La trama se desarrolla en dos escenarios: el presente (año 2012) en Madrid y en Asturias y en lo que podríamos llamar territorio de la memoria: Madrid años noventa, tal y como señalábamos anteriormente. Fortea utiliza una técnica retrospectiva, mezcla la descripción, la narración de acontecimientos con la recreación en sensaciones vinculadas con la memoria colectiva de un tiempo no lejano: el de la consolidación de la democracia en España y el del surgimiento de los primeros indicios de cansancio y desencanto, un tiempo en el que se produce uno de los acontecimientos históricos que han marcado de manera decisiva la historia contemporánea de Europa y que está en la raíz de la crisis de la política heredada de la posguerra: la caída del muro de Berlín. En la novela, Fortea abre una ventana a ese Berlín que cierra una etapa dura para asomarse al que inaugura una democracia llena de expectativas y, a la vez, de carencias: “Hay que ir a Berlín. […] Berlín es hoy el centro de la Humanidad”, afirma Mario en algún momento del relato.
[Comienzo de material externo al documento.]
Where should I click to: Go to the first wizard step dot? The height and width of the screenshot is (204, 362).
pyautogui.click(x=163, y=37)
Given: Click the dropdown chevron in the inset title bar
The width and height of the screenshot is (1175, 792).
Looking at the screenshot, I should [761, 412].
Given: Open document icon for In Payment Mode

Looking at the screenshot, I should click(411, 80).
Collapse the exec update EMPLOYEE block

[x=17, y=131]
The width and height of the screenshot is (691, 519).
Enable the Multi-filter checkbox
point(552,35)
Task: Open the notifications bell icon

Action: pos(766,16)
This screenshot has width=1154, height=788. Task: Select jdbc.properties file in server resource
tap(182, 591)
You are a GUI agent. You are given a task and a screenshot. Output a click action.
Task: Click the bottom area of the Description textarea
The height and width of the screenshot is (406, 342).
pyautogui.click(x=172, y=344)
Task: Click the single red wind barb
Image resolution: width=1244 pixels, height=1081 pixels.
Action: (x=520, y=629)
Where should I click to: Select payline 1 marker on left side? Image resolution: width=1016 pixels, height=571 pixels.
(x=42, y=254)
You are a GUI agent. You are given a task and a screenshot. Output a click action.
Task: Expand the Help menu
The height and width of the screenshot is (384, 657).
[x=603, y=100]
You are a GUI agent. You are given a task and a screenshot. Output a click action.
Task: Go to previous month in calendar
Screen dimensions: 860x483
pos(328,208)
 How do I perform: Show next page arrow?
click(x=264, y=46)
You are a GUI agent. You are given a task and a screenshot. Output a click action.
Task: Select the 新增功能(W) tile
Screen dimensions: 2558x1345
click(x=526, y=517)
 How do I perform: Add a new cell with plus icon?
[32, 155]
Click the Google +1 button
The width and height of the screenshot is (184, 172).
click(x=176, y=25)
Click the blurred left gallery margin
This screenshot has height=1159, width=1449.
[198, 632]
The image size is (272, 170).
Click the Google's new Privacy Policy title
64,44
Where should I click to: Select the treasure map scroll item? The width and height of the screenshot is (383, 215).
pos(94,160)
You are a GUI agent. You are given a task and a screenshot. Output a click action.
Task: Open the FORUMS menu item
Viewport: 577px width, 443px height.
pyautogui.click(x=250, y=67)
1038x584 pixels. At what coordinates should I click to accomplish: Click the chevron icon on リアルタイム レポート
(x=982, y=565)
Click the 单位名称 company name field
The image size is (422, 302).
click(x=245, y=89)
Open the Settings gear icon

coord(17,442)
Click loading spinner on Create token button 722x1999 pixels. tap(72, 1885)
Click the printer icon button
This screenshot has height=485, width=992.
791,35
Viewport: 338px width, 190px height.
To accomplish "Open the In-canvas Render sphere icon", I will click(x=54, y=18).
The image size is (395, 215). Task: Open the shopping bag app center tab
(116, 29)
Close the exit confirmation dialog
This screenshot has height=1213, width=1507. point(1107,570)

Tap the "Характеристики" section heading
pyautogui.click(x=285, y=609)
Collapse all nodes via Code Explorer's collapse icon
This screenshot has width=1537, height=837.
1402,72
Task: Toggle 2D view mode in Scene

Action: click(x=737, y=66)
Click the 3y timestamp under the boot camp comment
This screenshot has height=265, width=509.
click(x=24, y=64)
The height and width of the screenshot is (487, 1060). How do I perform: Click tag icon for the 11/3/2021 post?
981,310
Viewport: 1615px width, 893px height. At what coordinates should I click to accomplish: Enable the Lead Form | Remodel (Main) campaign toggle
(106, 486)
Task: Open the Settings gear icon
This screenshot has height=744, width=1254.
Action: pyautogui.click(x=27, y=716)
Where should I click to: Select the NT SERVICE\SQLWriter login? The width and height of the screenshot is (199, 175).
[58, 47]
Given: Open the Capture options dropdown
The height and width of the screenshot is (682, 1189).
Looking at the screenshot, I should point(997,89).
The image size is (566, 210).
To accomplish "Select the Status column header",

La prosa de Carlos Fortea es directa, casi cinematográfica, pero a la vez flexible y esponjada, en momentos determinados, por giros inesperados e imágenes certeras y con una carga literaria no desdeñable: “hay cosas que se cometen, no se hacen”; “hace un día tranquilo, nublado, el sol no aprieta, su luz filtrada por el algodón sucio delas nubes preñadas de humedad arranca matices a las coas”. Un lenguaje eficaz al servicio no sólo de una trama con misterio e intriga, sino de una función complementaria: la crítica social, política. Aunque sutil y controlada, ésta asoma en El mal y el tiempo para darnos noticia de una etapa de nuestra historia en la que mientras la sociedad asimilaba la democracia en ciertos ámbitos del poder quedaba constancia del tráfico de influencias, de las irregularidades, de los ascensos dudosos y de los nombramientos próximos al nepotismo. Aunque no es novela social, Fortea muestra que, como ocurre con la mejor novela negra, es posible acercarse a las grandes contradicciones que cruzan la sociedad mostrando, argumentalmente, a personajes representativos de las virtudes y los vicios de la misma. Eso son, en el fondo, los policías, los periodistas expertos en comunicación y Silvia y Nerea, sin duda. Pero lo es también, como radical negación de lo establecido (¿no es esa la expresión última del arte?) el pintor Teodoro Mahera y la caótica acumulación de lienzos que el narrador guardaen su estudio. Un novela necesaria e inteligente. Lo que no es poco en los tiempos que corren.